- **What is needed**: There is one span to output from the data below: the lines starting at the line with "The height and width of the screenshot is (399, 693)." and ending at the line with "You are a computer-use agent. This". Output it exactly, ends included, nothing more.

#### Records supplied ####

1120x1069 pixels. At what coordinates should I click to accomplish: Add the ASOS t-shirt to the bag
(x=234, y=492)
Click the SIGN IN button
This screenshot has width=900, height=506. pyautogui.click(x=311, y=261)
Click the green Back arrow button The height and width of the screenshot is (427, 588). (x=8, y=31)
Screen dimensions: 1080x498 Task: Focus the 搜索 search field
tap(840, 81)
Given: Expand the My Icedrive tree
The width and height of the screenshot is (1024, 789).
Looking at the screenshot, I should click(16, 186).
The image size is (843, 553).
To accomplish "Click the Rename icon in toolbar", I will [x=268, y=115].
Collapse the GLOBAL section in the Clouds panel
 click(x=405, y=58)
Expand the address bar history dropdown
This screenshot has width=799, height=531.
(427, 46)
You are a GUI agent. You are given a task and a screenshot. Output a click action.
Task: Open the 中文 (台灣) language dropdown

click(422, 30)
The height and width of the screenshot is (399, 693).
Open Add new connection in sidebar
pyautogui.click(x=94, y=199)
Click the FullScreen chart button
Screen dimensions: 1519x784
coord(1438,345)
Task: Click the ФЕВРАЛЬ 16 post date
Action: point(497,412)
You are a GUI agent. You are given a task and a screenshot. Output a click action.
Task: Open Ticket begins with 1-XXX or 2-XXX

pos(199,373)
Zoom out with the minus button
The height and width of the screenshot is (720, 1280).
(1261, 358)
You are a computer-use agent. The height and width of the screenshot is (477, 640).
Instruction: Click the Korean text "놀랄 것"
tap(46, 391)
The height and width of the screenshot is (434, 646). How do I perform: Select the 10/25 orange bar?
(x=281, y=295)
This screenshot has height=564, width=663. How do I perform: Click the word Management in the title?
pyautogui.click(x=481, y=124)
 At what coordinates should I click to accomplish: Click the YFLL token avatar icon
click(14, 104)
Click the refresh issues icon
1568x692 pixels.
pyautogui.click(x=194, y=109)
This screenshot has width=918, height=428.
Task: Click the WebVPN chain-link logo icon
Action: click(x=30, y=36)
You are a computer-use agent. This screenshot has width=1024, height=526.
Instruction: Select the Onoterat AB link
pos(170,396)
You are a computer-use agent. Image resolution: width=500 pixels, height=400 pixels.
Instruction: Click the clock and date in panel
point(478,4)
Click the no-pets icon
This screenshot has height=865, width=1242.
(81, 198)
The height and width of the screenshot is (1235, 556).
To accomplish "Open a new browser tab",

####

- **Finished task**:
The height and width of the screenshot is (399, 693).
Open Add new connection in sidebar
pyautogui.click(x=94, y=199)
Click the FullScreen chart button
Screen dimensions: 1519x784
coord(1438,345)
Task: Click the ФЕВРАЛЬ 16 post date
Action: point(497,412)
You are a GUI agent. You are given a task and a screenshot. Output a click action.
Task: Open Ticket begins with 1-XXX or 2-XXX

pos(199,373)
Zoom out with the minus button
The height and width of the screenshot is (720, 1280).
(1261, 358)
You are a computer-use agent. The height and width of the screenshot is (477, 640).
Instruction: Click the Korean text "놀랄 것"
tap(46, 391)
The height and width of the screenshot is (434, 646). How do I perform: Select the 10/25 orange bar?
(x=281, y=295)
This screenshot has height=564, width=663. How do I perform: Click the word Management in the title?
pyautogui.click(x=481, y=124)
 At what coordinates should I click to accomplish: Click the YFLL token avatar icon
click(14, 104)
Click the refresh issues icon
1568x692 pixels.
pyautogui.click(x=194, y=109)
This screenshot has width=918, height=428.
Task: Click the WebVPN chain-link logo icon
Action: click(x=30, y=36)
You are a computer-use agent. This screenshot has width=1024, height=526.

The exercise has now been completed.